Virginia Beach is close to the Dam Neck Annex of Oceana Naval Air Station. In December, 2016, journalist Sarah Pruitt reported on the use of the classified area by the most famous special operations unit in the world, the Navy’s elite SEAL Team 6. The unit, also known as “Development Group” or “DEVGRU” trains in this facility.

Pruitt wrote that, “Today, the top-secret headquarters of SEAL Team Six are located at the Dam Neck Annex of the Oceana Naval Air Station, just south of Virginia Beach.” Lance Riegle was only six miles north of the top-secret facility.

The general public knows DEVGRU from Operation Neptune’s Spear, the raid to capture Osama bin Laden in 2011 using highly-modified “Stealth Black Hawk” helicopters flown by the U.S. Army’s 160th Special Operations Aviation Regiment (160th SOAR), the famous “Night Stalkers”.

While the military won’t officially verify it, what Lance Riegle got photos of just north of Dam Neck was almost certainly a (classified) training exercise being conducted by a Naval Special Warfare Team (SEAL team), possibly DEVGRU operators, using highly modified helicopters only flown by the 160th SOAR. The aircraft in the photos are MH-6M Little Bird and MH-60M Blackhawk helicopters.

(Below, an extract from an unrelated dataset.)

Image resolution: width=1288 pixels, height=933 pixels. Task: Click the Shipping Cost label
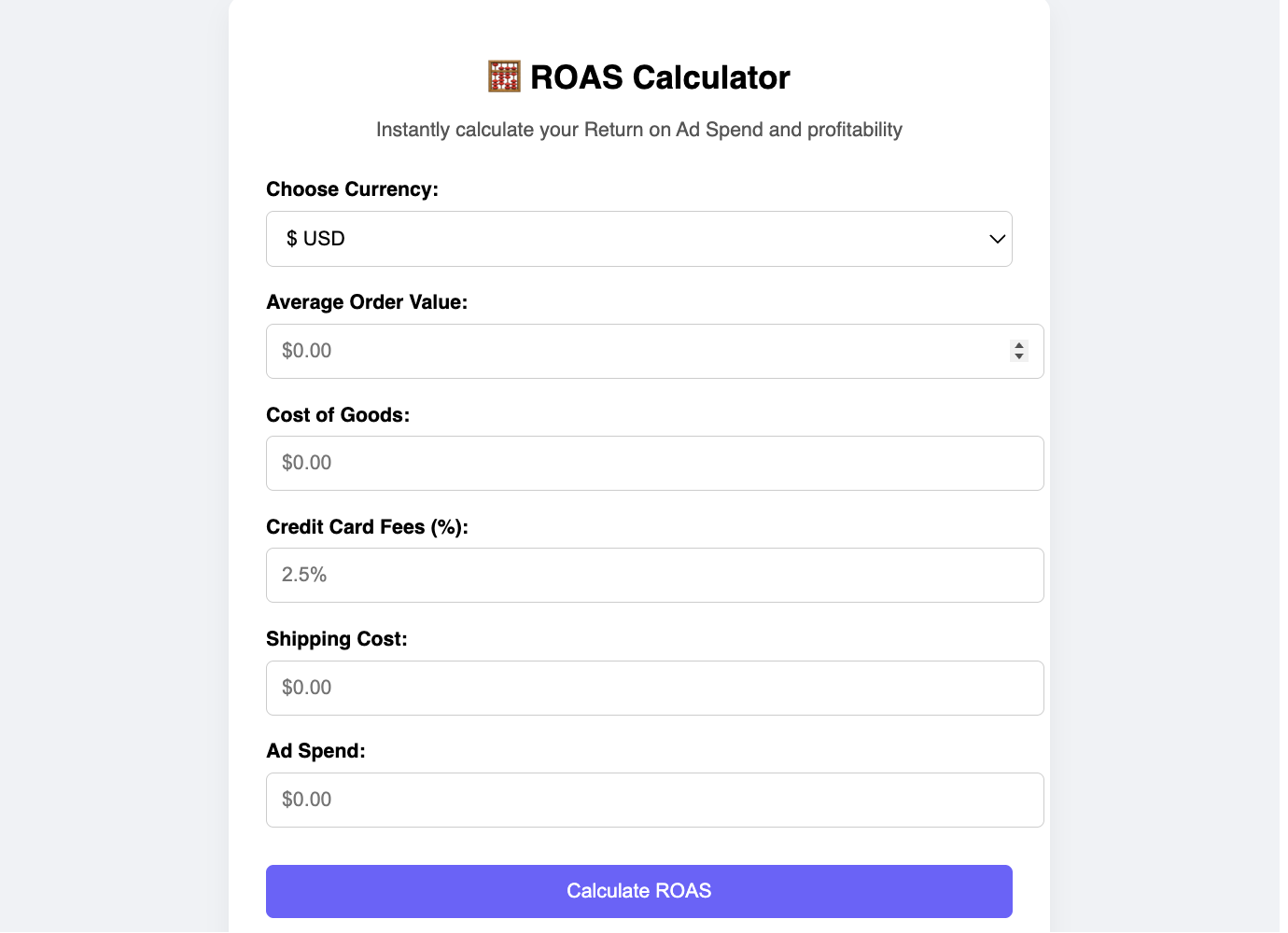pos(337,639)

The Night Stalkers’ unusual helicopters are readily identifiable during the day. They are painted flat black instead of the more common olive green color and have almost no visible markings. The aircraft Lance Riegle photographed had temporary markings on the fuselage using tape, a common practice in a large training evolutions using numerous aircraft.

The Nightstalkers are the only unit in the Army using the MH-6M Little Bird, the helicopter you may remember landing on the roof of the Olympic Hotel in the book and movie “Blackhawk Down” when the secretive SFO-D (Special Forces Operational detachment- Delta) assaulted the building.

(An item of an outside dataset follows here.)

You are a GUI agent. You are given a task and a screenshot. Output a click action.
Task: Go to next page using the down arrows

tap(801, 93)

A pair of MH-6M Little Bird helicopters of the “Nightstalkers” flies toward the Navy SEAL facility at Dam Neck. Even at night only a single red light was visible on the aircraft. (Photo: Lance Riegle)

The U.S. Army’s 160th SOAR specializes in night flying at low altitude for clandestine insertions into denied areas. Aircraft flown by the Nightstalkers have an exotic communications and sensor suite on board accounting for the massive number of antennae and vision systems protruding from the helicopters. The MH-60M Blackhawks have a dazzling array of special secure radios, sensors and satellite communications on board. They include the AN/ARC-201D single channel ground and airborne radio system (SINCGARS), four onboard Raytheon AN/ARC-231 Skyfire radios, two of them equipped with satellite communications capability, two AN/ARC-220 high frequency radios, an MTX Blue Force Tracker to prevent accidental friendly fire engagements. The nose of the MH-60M also features the Raytheon AN/APQ-187 SilentKnight radar for terrain-following at low altitude at night and the Raytheon AN/ZSQ-2 EOSS electro-optical (EO) and infrared (FLIR) cameras for night vision. Nightstalker pilots are also the most proficient aviators in the world at dangerous low-altitude, night vision goggle flying. All these system antennae and sensors are visible in Riegle’s photos.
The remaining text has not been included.